:: Given data
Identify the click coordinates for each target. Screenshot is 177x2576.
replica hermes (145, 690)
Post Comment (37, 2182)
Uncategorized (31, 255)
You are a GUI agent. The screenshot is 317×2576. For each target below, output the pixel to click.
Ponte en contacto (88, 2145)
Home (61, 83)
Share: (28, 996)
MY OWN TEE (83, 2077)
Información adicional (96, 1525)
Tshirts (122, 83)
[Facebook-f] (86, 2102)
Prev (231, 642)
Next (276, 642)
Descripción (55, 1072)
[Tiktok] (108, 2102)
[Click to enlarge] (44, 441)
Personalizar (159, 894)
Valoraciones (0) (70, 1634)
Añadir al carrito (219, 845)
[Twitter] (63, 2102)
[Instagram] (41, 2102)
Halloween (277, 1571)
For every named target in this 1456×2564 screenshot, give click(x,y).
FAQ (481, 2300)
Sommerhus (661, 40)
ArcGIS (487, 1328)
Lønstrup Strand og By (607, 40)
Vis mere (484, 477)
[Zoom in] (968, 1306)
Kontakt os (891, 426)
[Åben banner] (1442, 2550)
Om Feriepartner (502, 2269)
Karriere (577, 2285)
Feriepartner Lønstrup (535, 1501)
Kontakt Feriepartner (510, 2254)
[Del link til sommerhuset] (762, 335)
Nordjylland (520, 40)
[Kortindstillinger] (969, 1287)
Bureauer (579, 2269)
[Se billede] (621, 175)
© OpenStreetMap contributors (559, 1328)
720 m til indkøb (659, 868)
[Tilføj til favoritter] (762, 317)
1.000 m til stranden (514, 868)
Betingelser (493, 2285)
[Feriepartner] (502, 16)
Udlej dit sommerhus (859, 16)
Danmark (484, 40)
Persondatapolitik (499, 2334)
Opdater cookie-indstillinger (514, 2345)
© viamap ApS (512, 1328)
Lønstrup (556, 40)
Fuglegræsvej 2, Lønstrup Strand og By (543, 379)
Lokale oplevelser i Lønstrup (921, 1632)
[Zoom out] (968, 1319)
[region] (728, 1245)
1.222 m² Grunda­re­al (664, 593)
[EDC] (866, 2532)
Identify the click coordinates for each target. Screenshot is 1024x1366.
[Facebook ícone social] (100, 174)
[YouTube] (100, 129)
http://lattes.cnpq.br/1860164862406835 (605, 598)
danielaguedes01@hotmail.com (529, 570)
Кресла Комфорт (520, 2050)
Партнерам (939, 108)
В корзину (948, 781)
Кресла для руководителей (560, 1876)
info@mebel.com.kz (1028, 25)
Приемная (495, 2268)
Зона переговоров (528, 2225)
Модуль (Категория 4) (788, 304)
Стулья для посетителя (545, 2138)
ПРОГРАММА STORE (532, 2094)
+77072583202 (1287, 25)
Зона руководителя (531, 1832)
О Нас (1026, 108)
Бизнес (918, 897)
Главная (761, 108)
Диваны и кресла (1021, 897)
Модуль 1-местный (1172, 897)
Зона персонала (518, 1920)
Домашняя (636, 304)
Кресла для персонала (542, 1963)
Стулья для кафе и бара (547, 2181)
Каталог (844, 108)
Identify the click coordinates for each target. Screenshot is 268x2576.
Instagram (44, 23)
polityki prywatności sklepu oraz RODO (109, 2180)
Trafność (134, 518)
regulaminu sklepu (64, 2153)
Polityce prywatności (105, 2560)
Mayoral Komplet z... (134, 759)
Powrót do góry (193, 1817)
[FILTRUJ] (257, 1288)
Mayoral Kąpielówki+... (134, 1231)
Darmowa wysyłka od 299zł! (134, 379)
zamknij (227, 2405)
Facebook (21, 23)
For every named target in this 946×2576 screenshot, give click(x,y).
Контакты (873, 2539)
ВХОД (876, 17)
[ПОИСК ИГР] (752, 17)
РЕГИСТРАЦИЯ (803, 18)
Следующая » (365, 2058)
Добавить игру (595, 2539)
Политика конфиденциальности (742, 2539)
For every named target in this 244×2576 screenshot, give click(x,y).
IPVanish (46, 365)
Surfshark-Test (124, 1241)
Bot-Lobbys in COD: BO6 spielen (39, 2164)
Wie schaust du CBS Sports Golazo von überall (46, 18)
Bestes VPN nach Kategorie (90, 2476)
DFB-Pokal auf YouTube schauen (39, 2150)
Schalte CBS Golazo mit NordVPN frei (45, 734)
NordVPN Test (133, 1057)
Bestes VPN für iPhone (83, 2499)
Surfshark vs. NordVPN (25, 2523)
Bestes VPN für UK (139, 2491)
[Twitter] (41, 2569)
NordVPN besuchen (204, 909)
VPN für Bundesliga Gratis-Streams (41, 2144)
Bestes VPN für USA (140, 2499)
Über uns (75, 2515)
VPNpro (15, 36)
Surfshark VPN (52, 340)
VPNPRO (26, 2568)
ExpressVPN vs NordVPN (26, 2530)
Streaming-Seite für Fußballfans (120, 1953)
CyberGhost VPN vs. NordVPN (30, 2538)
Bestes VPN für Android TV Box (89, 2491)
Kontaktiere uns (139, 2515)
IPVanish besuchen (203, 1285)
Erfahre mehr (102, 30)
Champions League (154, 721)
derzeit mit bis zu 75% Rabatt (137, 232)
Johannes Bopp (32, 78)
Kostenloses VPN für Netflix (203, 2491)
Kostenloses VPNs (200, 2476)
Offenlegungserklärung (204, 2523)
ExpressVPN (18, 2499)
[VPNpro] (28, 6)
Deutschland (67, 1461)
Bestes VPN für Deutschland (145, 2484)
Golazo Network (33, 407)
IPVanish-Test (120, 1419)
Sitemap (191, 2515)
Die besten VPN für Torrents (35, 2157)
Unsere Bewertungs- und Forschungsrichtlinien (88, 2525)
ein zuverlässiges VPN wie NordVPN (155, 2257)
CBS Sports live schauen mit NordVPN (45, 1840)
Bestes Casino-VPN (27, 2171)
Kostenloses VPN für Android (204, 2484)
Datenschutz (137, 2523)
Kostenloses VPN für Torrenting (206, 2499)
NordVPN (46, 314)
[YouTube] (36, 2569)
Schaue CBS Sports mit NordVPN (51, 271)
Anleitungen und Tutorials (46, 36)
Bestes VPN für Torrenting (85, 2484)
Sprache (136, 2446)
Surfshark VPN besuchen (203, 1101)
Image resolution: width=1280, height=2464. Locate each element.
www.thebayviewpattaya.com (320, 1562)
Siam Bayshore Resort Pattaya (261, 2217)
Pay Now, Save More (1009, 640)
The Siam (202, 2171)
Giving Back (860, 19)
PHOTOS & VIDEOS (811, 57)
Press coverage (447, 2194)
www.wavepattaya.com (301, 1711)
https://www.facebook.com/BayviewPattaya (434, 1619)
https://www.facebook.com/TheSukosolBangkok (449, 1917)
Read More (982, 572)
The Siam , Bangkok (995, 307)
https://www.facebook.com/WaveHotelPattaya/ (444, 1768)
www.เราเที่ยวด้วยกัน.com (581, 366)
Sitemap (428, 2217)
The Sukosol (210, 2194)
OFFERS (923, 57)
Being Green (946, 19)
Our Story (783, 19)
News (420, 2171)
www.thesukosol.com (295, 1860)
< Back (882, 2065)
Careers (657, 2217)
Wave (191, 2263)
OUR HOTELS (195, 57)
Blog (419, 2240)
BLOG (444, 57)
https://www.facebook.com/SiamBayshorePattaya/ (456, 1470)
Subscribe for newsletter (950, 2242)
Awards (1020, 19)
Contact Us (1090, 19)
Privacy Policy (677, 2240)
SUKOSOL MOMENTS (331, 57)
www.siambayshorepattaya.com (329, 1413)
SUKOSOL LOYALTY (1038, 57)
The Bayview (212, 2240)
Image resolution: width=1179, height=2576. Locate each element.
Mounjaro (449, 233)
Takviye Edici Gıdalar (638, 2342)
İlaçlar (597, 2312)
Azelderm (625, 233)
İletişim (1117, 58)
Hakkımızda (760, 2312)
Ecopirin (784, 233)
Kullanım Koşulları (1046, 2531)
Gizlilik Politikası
::::
◆ **Task to complete**: In the records above, some lines may contain the word "Стулья"; copy every one of them.

◆ **Written response**:
Стулья для посетителя (545, 2138)
Стулья для кафе и бара (547, 2181)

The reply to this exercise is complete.